Draft law to increase lawsuit fees 10-fold

Yasmine Saleh
4 Min Read

CAIRO: The government proposed a new law that would increase the fees for filing lawsuits 10-fold, a move expected to create controversy because of the financial burden it poses.

The new law will make the legal system “only affordable for the rich, lawyer Amir Salem told Daily News Egypt.

However, Fathi Ragab, deputy chairman of the Shoura Council, told Daily News Egypt, that “according to Article 23, those who cannot afford the fees will be exempted, provided that the court verifies their claims.

The new law stipulates a 10-fold increase in the fees, Ragab said.

In 1944, he explained, the current fees were set at LE 1-5, with the court receiving 1.5-5 percent of the demanded financial compensation.

Based on the new law, fees will range from LE 10-50, but the court’s share of the compensation will remain as is, Ragab said.

That, however, conflicts with statements made on state TV last Sunday, where Shawki Al-Sayed, Shoura Council member affiliated with the National Democratic Party (NDP), told “Al-Beit Betak TV show that the new law also proposes a change in the court’s share of the compensation – to be set at 7 percent – a rate he said he strongly objected to.

Salem also criticized the timing during which this law is to take effect – explaining that the global financial crisis will take its toll on Egyptians this year.

On the other hand, Ragab saw this a perfect time to change the law, given “the change the [Egyptian] currency’s value has undergone.

While Salem rejects the idea of charging for lawsuits in the first place, saying that “legal services should be free and offered to all citizens, Ragab said that the proposed increase in the fees will still fall short of covering the expenses of the legal system.

Salem expects the new law to cause a decrease in the overall number of lawsuits filed and “stand in the way of justice.

On his part, Ragab said that the new law is meant to minimize the number of trivial lawsuits.

“Such lawsuits, Ragab said, “are a waste of time, effort and money.

While Ahmed Mekky, deputy chairman of the Court of Cassation, believes changing the 1944 law is necessary, he still maintains that this was the wrong way to tackle it.

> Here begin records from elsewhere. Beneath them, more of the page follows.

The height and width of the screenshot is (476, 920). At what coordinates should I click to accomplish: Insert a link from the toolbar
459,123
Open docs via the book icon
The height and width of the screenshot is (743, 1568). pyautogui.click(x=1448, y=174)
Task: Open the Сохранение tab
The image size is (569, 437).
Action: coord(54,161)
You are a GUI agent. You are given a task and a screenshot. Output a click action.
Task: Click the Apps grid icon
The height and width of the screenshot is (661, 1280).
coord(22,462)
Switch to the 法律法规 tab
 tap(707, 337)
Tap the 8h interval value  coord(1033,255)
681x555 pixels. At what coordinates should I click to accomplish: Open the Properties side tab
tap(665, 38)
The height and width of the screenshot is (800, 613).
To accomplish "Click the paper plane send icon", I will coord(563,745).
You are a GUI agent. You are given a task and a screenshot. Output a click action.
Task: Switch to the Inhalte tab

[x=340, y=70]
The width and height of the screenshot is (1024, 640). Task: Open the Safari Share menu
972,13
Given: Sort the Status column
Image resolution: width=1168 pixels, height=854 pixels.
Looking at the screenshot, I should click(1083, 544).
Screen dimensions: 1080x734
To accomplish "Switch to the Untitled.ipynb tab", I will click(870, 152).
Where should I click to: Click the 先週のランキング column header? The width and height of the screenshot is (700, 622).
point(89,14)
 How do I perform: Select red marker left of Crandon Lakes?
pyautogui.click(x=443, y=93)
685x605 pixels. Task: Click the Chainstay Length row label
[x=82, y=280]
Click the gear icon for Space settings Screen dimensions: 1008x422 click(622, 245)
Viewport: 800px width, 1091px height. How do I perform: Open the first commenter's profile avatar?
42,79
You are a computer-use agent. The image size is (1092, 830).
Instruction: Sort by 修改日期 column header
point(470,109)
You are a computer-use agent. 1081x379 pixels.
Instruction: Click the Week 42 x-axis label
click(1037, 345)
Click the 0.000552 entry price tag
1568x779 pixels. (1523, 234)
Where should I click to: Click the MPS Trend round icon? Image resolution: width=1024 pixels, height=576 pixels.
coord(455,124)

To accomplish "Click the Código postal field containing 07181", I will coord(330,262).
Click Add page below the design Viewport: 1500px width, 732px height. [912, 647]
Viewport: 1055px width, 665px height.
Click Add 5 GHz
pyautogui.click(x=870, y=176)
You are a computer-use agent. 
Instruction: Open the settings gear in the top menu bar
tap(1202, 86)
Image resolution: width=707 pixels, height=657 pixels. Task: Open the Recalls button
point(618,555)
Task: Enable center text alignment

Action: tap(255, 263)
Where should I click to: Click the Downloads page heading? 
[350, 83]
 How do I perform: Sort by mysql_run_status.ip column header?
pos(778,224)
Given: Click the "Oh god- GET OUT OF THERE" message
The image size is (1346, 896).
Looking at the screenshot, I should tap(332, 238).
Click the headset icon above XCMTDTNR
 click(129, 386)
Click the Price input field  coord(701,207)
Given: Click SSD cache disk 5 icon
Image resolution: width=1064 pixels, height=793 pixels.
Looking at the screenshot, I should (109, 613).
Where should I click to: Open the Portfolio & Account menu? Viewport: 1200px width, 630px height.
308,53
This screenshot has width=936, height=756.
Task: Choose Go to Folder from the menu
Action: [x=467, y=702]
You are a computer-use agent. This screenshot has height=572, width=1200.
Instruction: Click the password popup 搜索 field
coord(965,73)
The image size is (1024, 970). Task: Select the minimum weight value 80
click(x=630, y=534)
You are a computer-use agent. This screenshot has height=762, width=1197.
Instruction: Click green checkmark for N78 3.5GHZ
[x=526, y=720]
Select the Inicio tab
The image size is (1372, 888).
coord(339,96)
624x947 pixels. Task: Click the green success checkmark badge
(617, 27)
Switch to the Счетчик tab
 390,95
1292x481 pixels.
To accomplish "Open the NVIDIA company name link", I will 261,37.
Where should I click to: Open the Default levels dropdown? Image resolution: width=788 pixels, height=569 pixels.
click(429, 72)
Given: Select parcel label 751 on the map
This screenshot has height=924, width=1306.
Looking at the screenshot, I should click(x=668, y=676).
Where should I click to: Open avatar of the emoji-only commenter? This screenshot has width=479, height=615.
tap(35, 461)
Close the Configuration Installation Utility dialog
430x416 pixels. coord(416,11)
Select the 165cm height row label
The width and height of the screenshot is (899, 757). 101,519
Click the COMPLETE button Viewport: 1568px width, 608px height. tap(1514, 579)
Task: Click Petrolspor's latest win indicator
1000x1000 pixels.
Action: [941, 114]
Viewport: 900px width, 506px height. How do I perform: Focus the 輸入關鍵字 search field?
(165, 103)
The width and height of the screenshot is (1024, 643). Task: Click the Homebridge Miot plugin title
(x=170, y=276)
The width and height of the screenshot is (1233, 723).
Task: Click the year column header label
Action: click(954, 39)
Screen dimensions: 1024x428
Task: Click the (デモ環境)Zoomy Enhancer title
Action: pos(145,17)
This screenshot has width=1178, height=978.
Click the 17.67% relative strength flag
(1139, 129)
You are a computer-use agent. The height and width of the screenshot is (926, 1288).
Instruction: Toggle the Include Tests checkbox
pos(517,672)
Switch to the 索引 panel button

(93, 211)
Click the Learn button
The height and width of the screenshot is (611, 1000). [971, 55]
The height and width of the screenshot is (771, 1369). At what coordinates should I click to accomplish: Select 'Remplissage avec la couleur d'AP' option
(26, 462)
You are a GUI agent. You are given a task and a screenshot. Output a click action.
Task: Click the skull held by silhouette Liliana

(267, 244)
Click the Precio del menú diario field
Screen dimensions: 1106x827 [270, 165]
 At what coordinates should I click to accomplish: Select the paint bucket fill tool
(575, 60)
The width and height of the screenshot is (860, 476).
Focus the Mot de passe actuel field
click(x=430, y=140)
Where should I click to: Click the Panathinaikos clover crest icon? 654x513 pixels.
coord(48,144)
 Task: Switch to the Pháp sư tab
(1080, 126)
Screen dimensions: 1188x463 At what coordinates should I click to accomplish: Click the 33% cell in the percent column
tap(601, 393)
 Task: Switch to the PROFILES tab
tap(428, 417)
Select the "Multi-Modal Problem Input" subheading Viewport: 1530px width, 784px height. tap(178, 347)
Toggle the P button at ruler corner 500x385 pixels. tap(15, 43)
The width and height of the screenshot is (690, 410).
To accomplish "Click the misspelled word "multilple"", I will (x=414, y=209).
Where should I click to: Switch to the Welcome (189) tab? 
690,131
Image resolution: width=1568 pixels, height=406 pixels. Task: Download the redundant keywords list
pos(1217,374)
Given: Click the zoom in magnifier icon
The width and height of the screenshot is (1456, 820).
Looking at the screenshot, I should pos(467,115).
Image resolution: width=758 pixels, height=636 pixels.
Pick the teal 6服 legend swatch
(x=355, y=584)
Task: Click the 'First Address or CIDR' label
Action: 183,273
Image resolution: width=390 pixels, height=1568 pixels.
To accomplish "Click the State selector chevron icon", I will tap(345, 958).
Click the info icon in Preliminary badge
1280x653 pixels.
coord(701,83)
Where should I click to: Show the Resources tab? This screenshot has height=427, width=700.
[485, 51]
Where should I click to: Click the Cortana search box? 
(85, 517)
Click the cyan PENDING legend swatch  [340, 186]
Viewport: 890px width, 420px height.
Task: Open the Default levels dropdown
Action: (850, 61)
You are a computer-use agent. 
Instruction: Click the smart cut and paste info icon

“The government can increase the fees of the appeal cases to stop people from filing unnecessary lawsuits which linger on for too long, Mekky said.

“This way, he continued, “the government will make filing lawsuits affordable, while at the same time filtering the number of baseless lawsuits.

Mekky, however, supports the idea of increasing the court’s share of the compensation, because “it will force the people demanding compensation to ask for reasonable amounts.

The new law is currently being discussed in the Shoura council, Egypt s Upper House of Parliament, and if approved, will be passed to the People’s Assembly (PA) for discussion.

The Ministry of Finance will be the main beneficiary of the increase, followed by the Ministry of Justice.